### TASK INSTRUCTIONS
Please repeat the records below exactly, from the first line through the line containing "You are a GUI", and nothing more.

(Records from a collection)
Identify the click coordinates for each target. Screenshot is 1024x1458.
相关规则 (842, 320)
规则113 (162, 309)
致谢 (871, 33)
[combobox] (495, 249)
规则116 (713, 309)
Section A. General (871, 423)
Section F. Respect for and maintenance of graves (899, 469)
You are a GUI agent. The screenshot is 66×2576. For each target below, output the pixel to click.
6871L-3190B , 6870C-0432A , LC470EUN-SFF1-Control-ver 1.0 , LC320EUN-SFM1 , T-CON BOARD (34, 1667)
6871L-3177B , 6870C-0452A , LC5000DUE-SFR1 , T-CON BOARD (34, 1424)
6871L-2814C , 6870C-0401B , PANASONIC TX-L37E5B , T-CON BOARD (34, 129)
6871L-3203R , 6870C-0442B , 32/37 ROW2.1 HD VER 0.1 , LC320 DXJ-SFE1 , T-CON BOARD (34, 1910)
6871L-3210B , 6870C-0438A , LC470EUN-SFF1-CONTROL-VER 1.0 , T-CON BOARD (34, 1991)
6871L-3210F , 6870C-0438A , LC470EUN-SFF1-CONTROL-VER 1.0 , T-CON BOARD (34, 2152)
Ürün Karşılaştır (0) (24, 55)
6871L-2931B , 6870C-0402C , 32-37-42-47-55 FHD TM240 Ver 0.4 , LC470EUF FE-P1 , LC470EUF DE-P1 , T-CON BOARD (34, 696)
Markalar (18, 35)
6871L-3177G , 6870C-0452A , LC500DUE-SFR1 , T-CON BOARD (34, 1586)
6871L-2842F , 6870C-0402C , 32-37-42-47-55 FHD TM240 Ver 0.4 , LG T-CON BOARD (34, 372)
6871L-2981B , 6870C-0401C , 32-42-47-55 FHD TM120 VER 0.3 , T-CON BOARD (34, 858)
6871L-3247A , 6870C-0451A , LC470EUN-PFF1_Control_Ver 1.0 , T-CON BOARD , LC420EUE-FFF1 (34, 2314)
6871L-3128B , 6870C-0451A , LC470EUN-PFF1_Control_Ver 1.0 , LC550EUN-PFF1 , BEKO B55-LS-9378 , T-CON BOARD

### WRITTEN ANSWER
Identify the click coordinates for each target. Screenshot is 1024x1458.
相关规则 (842, 320)
规则113 (162, 309)
致谢 (871, 33)
[combobox] (495, 249)
规则116 (713, 309)
Section A. General (871, 423)
Section F. Respect for and maintenance of graves (899, 469)
You are a GUI agent. The screenshot is 66×2576. For each target below, output the pixel to click.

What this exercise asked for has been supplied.